-- EXERCISE --
Could you set down the records below exactly as they are, with no pictures?

-- GIVEN RECORDS --

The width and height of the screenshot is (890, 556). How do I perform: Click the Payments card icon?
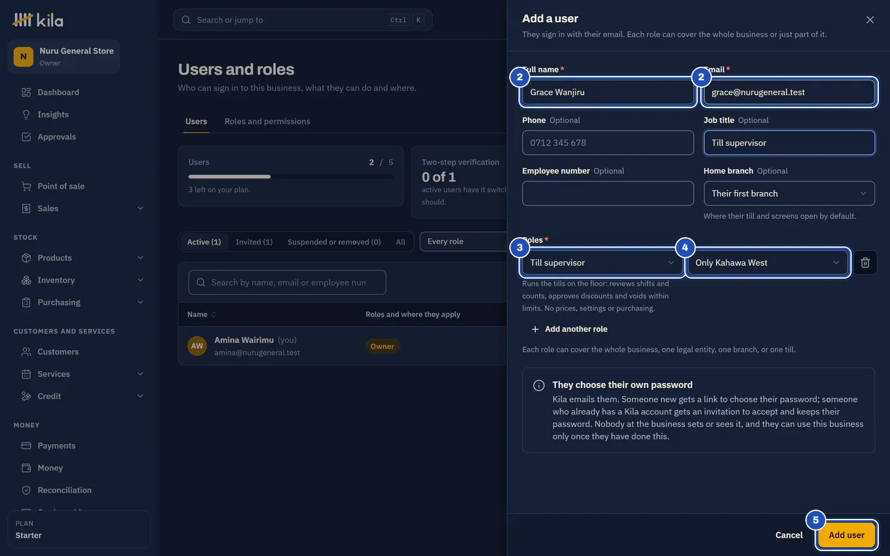26,446
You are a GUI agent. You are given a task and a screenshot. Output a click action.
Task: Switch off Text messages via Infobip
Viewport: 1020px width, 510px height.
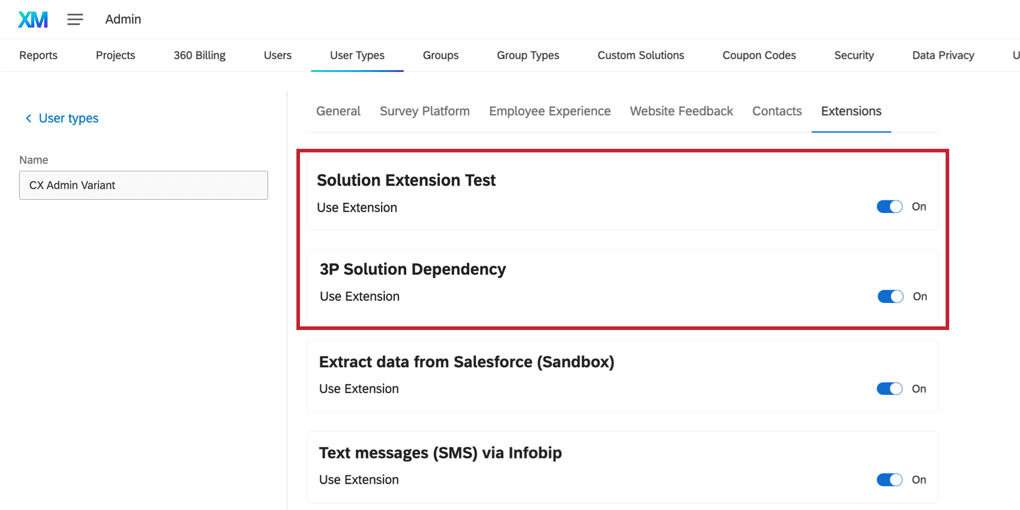point(889,480)
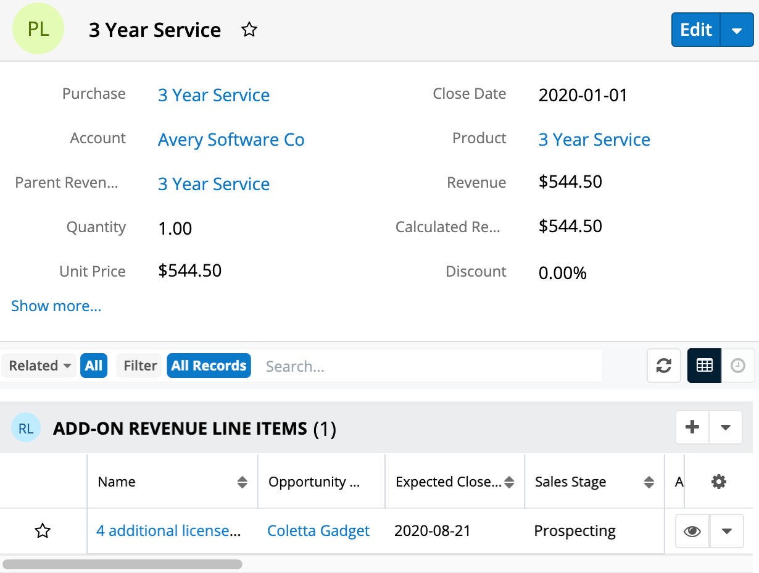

-- SOLVED PROBLEM --
The width and height of the screenshot is (890, 556). How do I perform: Click the Payments card icon?
26,446
You are a GUI agent. You are given a task and a screenshot. Output a click action.
Task: Switch off Text messages via Infobip
Viewport: 1020px width, 510px height.
point(889,480)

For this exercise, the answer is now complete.